2000 D2 V8. Crank, but no start P1842 and P1843 codes
I swapped to the other BCU and it starts runs and drives. Now to deal with the 3 amigos and the stuck on brake light and the exhaust bolts that I snapped while changing the CKP sensor. Thank you to everyone who offered suggestions and help!
@Kurgan swap the crank position sensor first if you haven't already, but what finally worked for me was swapping the ECU and possibly the BCU as well. I got the original and new BCUs mixed up when swapping everything out, one worked and the other didn't. I'm fairly certain the new one worked because I no longer can use my key fob. Either way if you have to swap the ECU and BCU get a matching set to be safe
@Kurgan swap the crank position sensor first if you haven't already, but what finally worked for me was swapping the ECU and possibly the BCU as well. I got the original and new BCUs mixed up when swapping everything out, one worked and the other didn't. I'm fairly certain the new one worked because I no longer can use my key fob. Either way if you have to swap the ECU and BCU get a matching set to be safe
I have a matching set ECU & BCU from the same donor vehicle.

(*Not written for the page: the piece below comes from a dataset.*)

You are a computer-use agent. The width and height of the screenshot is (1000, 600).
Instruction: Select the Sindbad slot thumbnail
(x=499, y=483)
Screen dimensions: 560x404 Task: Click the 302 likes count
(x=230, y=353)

Does that cure the problem?
It fixed mine can't say for sure it'll fix your issue, but it's easy to swap and test out since you've already got them
To me the round dome solder looks like a repair. From what I have seen, the tent-like solders (pole in the middle with solder drooping outward) are what can be a problem. On the tents, the solder is thin enough that high current heats the solder, eventually melting it away in a dark black circle around the pole. A magnifying glass is useful to find the faulty solder joints, since they can be hard to see with eyeballs alone. The repairs I have done re-melt the solder and add more, that can create a shiny dome shape. More solder makes less resistance that gets less heat when current flows.

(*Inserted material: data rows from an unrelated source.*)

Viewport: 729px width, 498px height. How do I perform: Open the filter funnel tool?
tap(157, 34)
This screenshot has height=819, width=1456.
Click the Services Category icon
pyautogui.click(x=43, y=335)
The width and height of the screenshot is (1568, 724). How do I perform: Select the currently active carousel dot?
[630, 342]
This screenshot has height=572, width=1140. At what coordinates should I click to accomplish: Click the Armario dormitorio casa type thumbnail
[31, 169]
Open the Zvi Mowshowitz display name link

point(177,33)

What @JohnZo says about it being hard to identify a bad solder joint by eye is true. If one has any reason to suspect a bad solder joint on a board, it is a decent idea to retouch all of the joints. What John says about adding solder and ending up with a dome is something I'll respectfully call a bad idea though. Excess solder runs through the hole to the other side and you end up with excess on both sides. Depending on what the device is that's attached there, you could be causing an invisible short on the topside of the board, plus, it's just too much solder. Goldilocks joints - not too much solder, not too little solder, just the right amount of solder.